Sur le masque obligatoire dans certains lieux publics
Le 12 juin dernier, une trentaine de microbiologistes, infectiologues, urgentologues et épidémiologistes (j’en suis un) demandaient aux autorités d’imposer le masque non médical dans les transports collectifs et autres lieux publics où la distanciation est insuffisante ou impraticable. Nous appuyions notre revendication sur les études scientifiques imparfaites disponibles, sur les avis récents de l’OMS et de la CDC (santé publique américaine), sur le fait qu’un déconfinement diminue forcément la distanciation physique et sur un sondage montrant que la population accepterait une telle obligation.
Cette semaine, le professeur Yves Gingras, directeur scientifique de l’observatoire des sciences et des technologies de l’UQAM, a attaqué notre position dans les pages du Devoir en nous faisant essentiellement un procès d’intention. Curieusement, ce scientifique n’avance aucun argument logique ou physique contre le port du masque et il n’invoque ni étude scientifique ni données empiriques.
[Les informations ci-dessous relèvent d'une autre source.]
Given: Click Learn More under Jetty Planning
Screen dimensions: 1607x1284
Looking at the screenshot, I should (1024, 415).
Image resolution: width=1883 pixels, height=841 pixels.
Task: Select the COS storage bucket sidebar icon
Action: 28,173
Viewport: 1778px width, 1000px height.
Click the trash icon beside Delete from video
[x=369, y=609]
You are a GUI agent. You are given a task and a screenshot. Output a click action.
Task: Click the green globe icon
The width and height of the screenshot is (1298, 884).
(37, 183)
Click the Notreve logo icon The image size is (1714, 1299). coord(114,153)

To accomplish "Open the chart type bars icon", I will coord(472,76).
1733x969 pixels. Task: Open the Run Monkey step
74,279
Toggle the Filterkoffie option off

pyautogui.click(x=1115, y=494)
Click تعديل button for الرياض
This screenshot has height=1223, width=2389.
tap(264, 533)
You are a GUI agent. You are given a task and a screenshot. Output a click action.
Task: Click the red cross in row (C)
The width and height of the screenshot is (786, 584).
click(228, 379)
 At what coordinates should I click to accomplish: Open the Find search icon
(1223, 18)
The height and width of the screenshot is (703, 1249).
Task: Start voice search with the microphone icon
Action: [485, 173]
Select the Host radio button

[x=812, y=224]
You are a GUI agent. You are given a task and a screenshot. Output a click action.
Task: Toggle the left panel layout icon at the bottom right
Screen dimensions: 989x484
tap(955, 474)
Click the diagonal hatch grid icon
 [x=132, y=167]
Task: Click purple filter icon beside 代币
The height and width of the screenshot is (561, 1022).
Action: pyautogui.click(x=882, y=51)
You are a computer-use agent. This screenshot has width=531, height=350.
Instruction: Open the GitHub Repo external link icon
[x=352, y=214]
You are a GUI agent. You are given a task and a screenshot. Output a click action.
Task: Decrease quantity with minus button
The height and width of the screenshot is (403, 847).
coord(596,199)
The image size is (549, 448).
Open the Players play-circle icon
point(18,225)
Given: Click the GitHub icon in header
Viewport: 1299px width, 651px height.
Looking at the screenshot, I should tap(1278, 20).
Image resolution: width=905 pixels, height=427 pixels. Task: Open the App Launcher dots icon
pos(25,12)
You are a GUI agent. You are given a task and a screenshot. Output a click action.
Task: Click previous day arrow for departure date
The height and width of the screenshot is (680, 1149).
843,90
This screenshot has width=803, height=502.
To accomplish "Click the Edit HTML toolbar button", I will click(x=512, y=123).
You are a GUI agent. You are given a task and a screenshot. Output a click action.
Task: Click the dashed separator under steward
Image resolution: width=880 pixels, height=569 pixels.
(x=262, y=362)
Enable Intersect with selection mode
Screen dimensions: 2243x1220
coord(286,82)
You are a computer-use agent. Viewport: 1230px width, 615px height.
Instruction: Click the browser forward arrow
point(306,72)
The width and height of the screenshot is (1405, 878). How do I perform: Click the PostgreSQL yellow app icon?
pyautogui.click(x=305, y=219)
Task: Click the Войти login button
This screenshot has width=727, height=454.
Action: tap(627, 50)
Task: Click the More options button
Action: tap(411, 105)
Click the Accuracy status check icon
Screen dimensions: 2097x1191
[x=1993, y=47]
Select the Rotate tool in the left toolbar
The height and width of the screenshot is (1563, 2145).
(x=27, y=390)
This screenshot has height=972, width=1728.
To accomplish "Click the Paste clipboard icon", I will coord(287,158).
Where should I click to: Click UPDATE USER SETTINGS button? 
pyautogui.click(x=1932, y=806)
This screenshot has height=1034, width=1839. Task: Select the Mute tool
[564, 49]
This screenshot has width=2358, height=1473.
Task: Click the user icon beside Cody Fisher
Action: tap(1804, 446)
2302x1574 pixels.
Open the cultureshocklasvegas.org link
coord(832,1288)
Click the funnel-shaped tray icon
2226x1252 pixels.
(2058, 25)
Sa diatribe repose sur des paralogismes navrants qui contournent et détournent de la question scientifique : le « faux dilemme » (des médecins médiatisés ne peuvent pas être scientifiques), l’attaque « ad hominem » (un des signataires a magnifié la chloroquine ; les signataires jouent sur leur notoriété), le sophisme de « l’épouvantail » (les arguments pro-masque relèvent du « sens commun » et de « l’intuition »), « l’argument d’autorité » (si le premier ministre et le docteur Arruda s’appuient sur la science, qui peut invoquer la science pour aller plus loin qu’eux ?). Ce directeur scientifique professe ainsi une conception absolutiste, naïve et fallacieuse d’une science immuable et indubitable.
La science évolue constamment et est rarement précise à propos de phénomènes impliquant des facteurs sociétaux comme les épidémies. Toutes les études épidémiologiques sont imparfaites, mais on doit agir sur la base des données disponibles. On doit se baser sur la « prépondérance de la preuve » à un moment donné et sur les risques et inconvénients des décisions que l’on prend. Plusieurs centaines de médecins et d’experts canadiens et américains font pression sur leurs gouvernements et leurs autorités sanitaires pour rendre le port du masque obligatoire dans les lieux publics fermés. Ce ne sont pas des « médecins médiatiques », comme le prétend Yves Gingras avec mépris. Ils ne se mobilisent pas sans une prépondérance de données scientifiques.
Données scientifiques
L’OMS et les CDC (Centers for Disease Control, aux États-Unis) ont appris et reconnu fin mars que la COVID-19 se répand en partie par l’intermédiaire de gens asymptomatiques ou présymptomatiques, surtout par des gouttelettes respiratoires lors de contacts rapprochés. Cela a donné une nouvelle importance au port du masque comme mesure-barrière. La revue exhaustive d’études scientifiques commanditée ces derniers mois par l’OMS, menée par Chu et coll. et publiée dans The Lancet le 1er juin, montre statistiquement que le port de masques autres que le N95 diminuerait significativement la transmission des coronavirus, même hors du milieu hospitalier. Deux grandes études dites « de corrélation » publiées ce printemps montrent clairement que les pays où l’on porte le masque « culturellement » (ex. Taïwan) ou qui ont imposé le port du masque (ex. la Tchéquie) sont venus à bout de la première vague de COVID-19 bien plus rapidement ou à bien moindre coût en vies humaines, en hospitalisations et en pertes économiques que les pays où l’on ne portait pas le masque. Publiées également ce printemps, deux grandes modélisations mathématiques ont appliqué des modèles épidémiques reconnus et ont conclu à la nécessité d’ajouter le port généralisé du masque aux autres mesures-barrières pour contenir la pandémie.
Ces études ont toutes des limites scientifiques. Une seule étude serait peu convaincante, mais ensemble, et par leur diversité méthodologique et d’expertises, elles ont une force imposante. Limitée, mais imposante. Ceux qui prétendent que les études et données en faveur du masque obligatoire dans les lieux publics sont « très discutables » ou « contestées » n’ont que des supputations sociologiques spécieuses comme arguments ; ils n’ont ni études ni données pour justifier leur négationnisme. Dans le cas contraire, qu’ils les citent. Que des gens contestent le poids des études sur lesquelles nous nous appuyons, très bien, et nous devrons nous corriger si nous avons tort. Mais qu’ils avancent pour ce faire des faits, des arguments scientifiques étayés ou des données probantes. Sinon, qu’ils s’en tiennent à des arguments sociopolitiques, qui peuvent avoir une validité sur ce plan, mais pas sur le plan scientifique.